What’s your number?

“How much is enough?” is truly the question of the hour. Enough executive compensation? Enough bailout money? Enough in the budget for pressing issues now that revenues are down? Enough to pay on groceries and still get nourished? Your Money or Your Life provides a tool to concretely answer this question, knowing that once you have that figure, you are free to actually have a life.

Lee Eisenberg’s book, The Number, took the world briefly by storm a mere 2 years ago, igniting a flurry of Boomer chatter about how many millions did they need to retire (planning for old age has never been our forte). Eisenberg defines “the number” simply as “How much money do you need to secure the rest of your life?” That’s a perfect Your Money or Your Life question, of course. What he fails to offer is a way to get a lived experience of that number.  Financial planning formulas of percentage of pre-retirement income and assumptions about the stock market sort of look pitiful now from the post economic meltdown point of view.  Lots of people are in shock because their “number” — fished out of the air — proved to be just another financial bubble.

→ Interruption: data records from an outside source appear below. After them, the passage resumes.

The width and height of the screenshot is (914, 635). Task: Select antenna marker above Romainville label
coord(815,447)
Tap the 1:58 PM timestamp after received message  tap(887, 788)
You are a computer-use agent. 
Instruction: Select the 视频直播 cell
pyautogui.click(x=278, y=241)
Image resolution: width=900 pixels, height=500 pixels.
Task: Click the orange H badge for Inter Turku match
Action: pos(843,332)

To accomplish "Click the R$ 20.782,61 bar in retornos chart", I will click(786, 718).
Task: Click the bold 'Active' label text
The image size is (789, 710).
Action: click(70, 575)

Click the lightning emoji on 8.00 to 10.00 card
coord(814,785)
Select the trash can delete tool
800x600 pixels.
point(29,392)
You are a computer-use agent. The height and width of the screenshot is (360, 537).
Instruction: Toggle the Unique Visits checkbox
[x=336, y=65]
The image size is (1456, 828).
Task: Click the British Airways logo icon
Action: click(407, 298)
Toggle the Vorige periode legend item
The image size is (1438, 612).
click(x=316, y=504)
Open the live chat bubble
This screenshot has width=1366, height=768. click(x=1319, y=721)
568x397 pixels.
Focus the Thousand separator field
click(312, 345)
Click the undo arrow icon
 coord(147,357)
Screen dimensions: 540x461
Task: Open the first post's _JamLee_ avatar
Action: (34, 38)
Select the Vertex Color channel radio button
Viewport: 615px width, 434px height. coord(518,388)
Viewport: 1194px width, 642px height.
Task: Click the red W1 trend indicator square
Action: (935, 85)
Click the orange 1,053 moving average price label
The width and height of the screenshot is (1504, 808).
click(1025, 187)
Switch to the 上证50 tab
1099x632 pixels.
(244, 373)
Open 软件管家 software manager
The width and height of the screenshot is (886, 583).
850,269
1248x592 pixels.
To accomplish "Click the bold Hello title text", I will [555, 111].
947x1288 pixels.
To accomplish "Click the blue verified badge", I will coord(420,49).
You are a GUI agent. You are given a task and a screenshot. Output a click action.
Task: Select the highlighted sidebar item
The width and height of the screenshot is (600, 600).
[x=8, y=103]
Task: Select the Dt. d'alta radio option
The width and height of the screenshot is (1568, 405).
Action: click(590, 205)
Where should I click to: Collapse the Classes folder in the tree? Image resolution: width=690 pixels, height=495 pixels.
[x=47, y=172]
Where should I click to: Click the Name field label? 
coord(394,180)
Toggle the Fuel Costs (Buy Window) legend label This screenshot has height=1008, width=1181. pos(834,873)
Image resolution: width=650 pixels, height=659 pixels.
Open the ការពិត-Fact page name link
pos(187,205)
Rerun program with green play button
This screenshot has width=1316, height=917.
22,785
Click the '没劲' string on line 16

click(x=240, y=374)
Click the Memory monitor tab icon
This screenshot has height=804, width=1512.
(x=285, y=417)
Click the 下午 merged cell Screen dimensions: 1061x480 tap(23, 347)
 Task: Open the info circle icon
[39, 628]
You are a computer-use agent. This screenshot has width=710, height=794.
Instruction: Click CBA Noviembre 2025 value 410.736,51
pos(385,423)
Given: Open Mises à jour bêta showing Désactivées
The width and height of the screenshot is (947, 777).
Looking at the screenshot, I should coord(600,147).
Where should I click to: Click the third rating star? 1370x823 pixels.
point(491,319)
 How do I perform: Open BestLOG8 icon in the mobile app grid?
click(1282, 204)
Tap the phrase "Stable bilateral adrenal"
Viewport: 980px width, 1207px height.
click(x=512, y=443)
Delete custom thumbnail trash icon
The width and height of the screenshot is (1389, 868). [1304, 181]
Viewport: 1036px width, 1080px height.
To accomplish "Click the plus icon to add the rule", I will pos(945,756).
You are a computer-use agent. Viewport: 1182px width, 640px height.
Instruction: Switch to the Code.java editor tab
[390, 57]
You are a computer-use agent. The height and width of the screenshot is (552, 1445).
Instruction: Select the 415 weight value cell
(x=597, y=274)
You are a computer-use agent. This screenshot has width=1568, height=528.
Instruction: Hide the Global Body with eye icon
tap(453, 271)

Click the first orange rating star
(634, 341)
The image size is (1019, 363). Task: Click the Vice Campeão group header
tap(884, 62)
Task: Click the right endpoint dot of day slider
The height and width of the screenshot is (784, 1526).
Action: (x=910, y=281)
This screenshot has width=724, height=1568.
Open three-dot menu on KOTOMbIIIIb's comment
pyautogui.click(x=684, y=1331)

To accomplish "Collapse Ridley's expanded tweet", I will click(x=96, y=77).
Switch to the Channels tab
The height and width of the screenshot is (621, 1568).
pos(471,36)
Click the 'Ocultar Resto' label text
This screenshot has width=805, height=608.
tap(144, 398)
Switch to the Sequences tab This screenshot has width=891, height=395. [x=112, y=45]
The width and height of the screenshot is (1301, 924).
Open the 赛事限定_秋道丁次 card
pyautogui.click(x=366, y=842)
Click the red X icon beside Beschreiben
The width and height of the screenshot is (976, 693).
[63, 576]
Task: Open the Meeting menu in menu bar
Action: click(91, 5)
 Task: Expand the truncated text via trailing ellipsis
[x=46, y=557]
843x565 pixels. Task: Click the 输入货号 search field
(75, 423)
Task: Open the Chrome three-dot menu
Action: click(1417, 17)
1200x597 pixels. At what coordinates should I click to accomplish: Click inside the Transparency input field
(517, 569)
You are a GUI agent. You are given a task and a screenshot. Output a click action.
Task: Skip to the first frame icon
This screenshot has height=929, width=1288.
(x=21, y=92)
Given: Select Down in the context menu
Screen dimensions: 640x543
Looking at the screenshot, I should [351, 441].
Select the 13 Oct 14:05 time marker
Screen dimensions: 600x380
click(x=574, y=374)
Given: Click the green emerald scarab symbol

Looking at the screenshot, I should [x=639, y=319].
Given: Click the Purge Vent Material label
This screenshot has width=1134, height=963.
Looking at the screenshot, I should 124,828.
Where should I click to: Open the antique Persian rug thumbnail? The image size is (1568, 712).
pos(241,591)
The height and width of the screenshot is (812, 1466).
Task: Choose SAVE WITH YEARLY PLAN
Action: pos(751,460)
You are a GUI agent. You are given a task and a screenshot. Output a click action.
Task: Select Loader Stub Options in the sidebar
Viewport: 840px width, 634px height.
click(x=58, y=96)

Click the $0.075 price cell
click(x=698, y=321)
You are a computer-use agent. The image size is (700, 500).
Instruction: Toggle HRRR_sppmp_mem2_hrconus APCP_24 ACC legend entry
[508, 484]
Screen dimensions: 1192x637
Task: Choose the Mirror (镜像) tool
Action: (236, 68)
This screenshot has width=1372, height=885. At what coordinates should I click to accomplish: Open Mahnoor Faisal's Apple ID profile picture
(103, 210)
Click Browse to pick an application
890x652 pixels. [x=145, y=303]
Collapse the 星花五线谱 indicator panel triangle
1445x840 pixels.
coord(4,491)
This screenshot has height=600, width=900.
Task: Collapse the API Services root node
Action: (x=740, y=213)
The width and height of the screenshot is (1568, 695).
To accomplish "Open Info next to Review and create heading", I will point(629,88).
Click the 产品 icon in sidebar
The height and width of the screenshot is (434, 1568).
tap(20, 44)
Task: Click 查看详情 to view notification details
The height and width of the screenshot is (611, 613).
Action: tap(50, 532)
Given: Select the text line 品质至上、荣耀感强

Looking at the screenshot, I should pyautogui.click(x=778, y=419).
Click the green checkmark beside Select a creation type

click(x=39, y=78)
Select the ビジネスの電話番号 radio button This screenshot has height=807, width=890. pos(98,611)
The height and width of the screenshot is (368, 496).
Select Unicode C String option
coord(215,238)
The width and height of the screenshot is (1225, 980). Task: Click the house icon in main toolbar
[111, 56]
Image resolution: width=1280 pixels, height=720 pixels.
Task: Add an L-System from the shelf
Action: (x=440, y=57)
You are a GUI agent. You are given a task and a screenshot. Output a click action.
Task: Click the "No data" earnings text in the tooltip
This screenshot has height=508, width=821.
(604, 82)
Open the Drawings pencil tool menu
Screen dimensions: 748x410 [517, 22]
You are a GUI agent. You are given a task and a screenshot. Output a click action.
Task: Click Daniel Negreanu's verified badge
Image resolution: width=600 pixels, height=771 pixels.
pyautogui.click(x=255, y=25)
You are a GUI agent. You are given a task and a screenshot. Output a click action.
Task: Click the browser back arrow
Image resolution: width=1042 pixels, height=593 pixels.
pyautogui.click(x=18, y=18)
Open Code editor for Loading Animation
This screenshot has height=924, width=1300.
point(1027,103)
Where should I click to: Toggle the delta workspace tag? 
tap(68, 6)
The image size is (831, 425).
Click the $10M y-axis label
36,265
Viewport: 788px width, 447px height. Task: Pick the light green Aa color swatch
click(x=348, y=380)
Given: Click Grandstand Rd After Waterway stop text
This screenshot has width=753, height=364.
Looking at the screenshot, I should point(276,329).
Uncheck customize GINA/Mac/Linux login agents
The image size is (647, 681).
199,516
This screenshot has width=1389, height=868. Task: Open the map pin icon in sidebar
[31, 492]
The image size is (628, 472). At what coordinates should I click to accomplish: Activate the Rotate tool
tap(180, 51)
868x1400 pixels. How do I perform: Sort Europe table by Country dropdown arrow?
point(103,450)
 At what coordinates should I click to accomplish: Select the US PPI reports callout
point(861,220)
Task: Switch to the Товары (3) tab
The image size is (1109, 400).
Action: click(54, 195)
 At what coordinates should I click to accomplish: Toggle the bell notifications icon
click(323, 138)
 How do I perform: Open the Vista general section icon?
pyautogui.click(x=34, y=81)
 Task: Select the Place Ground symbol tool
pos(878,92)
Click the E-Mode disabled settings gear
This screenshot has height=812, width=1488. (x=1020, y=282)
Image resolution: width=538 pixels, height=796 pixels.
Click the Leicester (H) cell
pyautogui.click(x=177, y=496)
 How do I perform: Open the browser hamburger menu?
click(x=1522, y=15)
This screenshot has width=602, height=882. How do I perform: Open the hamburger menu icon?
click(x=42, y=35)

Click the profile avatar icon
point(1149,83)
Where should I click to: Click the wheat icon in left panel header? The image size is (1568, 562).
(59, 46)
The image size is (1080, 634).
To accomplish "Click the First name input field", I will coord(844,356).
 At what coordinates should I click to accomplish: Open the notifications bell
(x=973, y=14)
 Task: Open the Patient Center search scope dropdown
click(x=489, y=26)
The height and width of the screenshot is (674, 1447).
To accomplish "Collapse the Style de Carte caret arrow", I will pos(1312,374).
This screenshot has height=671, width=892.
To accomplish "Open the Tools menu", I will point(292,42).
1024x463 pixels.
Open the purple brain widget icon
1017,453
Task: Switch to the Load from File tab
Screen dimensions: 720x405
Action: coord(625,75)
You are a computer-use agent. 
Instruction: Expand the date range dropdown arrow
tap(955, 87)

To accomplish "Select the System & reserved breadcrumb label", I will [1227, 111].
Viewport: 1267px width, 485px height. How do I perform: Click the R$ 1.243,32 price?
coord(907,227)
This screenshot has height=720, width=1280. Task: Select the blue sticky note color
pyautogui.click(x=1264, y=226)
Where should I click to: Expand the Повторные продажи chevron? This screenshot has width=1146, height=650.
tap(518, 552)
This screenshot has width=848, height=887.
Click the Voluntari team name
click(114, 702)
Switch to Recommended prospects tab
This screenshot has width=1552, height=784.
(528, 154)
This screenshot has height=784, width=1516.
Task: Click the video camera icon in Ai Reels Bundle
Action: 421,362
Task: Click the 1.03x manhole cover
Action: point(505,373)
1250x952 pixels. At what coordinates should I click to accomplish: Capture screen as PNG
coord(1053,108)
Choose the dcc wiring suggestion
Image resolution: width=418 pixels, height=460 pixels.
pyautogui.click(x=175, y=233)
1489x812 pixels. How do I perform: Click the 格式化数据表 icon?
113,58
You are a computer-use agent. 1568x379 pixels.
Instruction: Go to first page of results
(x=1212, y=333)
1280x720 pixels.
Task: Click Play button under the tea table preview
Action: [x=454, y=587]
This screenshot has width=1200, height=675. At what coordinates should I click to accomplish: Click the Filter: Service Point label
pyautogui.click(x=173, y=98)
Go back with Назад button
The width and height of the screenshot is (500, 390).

If my sense of the recent “be fashionably frugal and fabulously free” articles is right – that we as a culture are entering the adaptation phase – then our book is going to be truly helpful in this very moment. People can settle down out of anxiety, come out from under the fear blanket and have a step by step way to work through the question. They may balk at keeping a record of all spending but after all, what’s “your number” other than what you need to live well, happily, wisely and within your means? That “other number” – that bazillion dollars needed to pay for (and insure) the symbols of happiness  – probably wasn’t going to make them happy ever after… after all.

2 Comments

  1. Hi Monique, YMOYL had a huge impact on me when I read it in 2002. However, it seemed that for anyone with kids it was more difficult to implement–little kids yes, teenagers, very difficult. Our strategy was to engage in continual downsizing over the course of three years. Houses, cars, stuff were sold or given away until we had very little at which point we sold or gave away the rest and moved to Mexico with one box and one backpack per person. What liberation!